Search the data below, and report every line in which "button" occurs.

---+---

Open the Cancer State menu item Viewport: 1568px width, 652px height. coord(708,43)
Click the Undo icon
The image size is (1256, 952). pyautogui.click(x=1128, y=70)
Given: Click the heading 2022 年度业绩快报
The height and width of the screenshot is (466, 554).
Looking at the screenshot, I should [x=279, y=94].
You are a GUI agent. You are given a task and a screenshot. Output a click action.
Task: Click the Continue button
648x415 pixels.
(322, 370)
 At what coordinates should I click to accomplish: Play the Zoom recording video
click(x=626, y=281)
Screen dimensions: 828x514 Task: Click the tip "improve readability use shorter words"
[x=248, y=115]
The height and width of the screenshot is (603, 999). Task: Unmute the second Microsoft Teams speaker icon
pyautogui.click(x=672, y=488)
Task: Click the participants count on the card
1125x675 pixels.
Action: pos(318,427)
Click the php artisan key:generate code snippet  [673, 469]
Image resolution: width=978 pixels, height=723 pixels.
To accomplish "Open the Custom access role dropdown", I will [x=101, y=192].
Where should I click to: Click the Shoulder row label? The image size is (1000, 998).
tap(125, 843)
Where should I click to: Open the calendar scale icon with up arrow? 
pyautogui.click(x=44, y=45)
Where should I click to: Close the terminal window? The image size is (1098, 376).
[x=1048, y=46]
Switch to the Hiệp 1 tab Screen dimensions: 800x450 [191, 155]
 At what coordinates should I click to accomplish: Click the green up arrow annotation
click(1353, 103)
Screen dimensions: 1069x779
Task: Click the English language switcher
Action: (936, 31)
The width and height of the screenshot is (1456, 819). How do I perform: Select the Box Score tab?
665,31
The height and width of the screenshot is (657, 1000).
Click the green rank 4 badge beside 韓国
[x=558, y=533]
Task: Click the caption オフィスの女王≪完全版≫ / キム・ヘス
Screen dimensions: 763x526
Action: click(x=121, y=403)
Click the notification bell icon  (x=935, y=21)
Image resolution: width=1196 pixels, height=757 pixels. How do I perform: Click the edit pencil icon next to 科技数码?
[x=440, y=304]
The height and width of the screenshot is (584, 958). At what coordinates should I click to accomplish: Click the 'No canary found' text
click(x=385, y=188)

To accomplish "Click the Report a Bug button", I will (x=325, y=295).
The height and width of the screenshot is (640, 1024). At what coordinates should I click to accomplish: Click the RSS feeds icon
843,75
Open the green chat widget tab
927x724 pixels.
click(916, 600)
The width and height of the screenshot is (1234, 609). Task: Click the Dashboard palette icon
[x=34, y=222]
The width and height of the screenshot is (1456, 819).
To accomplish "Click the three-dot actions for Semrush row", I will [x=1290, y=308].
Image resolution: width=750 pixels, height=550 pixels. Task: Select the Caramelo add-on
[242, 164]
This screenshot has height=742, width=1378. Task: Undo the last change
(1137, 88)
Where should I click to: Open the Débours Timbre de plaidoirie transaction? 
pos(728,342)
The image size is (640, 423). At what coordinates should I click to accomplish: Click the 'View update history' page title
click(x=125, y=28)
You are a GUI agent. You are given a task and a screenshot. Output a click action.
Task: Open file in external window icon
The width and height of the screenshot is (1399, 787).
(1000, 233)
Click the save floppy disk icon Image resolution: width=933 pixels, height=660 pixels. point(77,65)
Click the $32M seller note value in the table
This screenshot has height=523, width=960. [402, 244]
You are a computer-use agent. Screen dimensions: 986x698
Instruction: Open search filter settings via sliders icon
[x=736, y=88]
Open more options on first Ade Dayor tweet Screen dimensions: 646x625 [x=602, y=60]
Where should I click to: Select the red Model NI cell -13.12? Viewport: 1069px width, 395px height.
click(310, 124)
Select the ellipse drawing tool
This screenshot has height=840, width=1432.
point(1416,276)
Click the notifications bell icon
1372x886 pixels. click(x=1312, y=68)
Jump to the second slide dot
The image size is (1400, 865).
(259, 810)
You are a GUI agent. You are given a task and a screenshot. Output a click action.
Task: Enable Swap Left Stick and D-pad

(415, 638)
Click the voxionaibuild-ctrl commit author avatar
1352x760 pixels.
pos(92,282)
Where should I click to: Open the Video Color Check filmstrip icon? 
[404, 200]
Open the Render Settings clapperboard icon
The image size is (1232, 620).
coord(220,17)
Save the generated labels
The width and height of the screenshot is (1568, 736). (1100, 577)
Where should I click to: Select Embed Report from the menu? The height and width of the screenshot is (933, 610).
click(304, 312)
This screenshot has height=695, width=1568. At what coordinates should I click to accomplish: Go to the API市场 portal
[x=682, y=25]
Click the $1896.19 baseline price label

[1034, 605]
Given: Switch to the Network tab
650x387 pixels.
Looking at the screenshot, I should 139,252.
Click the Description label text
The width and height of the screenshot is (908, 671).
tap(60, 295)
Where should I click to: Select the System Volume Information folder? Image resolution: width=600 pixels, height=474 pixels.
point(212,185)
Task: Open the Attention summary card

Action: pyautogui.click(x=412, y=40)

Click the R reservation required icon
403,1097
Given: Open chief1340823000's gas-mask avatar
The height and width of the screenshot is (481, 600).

---+---

### EXERCISE OUTPUT:
Task: Click the Continue button
To accomplish "Click the Report a Bug button", I will (x=325, y=295).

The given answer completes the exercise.